Definition - In this pattern, a white Marubozu will appear before being followed by a black Marubozu. After the first, the market will open lower than the previous day’s open and a gap will be formed between these two lines.
- On the first day, a white candlestick or Marubozu will show in a market that is experiencing a prevailing uptrend.
- On the second day, a second candlestick or Marubozu will form but this time, it will be on a black day.
- A body gap will be created by the second day opening lower than the previous day.
Patterns and Flexibility
Containing both a white and black Marubozu, the Bearish Kicking pattern will boast a gap in between the two. However, the pattern will also be considered true if a normal or long candlestick forms a null body gap. With this in mind, the Bearish Separating Lines pattern can be included under this name as a reversal pattern.
Behaviour of Trader
After this pattern is seen, traders will be aware that the market is likely to head downwards. Occurring during an uptrend, the Bearish Kicking starts with a white candlestick which suggests that the trend is set to continue.

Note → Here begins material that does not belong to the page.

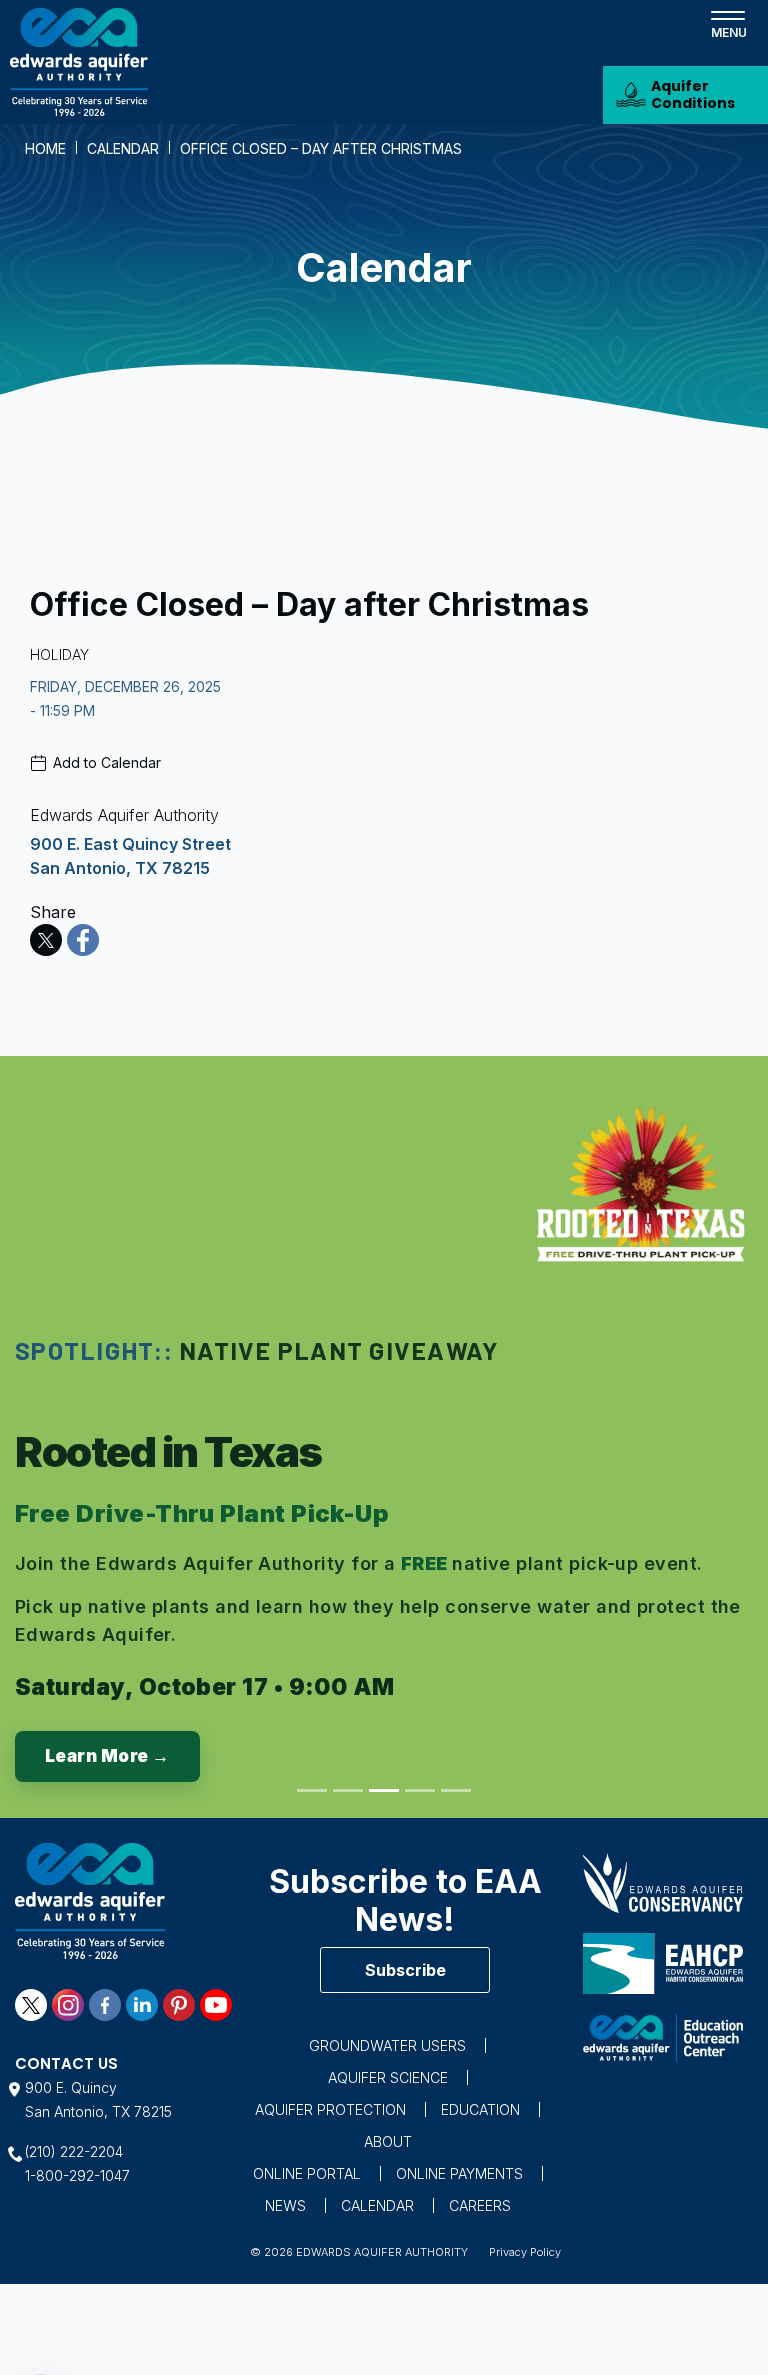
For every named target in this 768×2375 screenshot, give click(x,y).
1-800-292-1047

After opening below the previous day’s open, a gap is caused on the second day which suggests that the bears need to act. On the second day, a black candlestick is formed and the market tumbles down.
Sell/Stop Loss Levels
For there to be confirmation, the prices will have to cross below the stop loss level which, in this pattern, is considered as the last close. Additionally, the stop loss is seen as the last high. If the prices rise following the bearish signal, the stop loss will be triggered if there are two days of highs above the stop loss level assuming that there is no bullish pattern.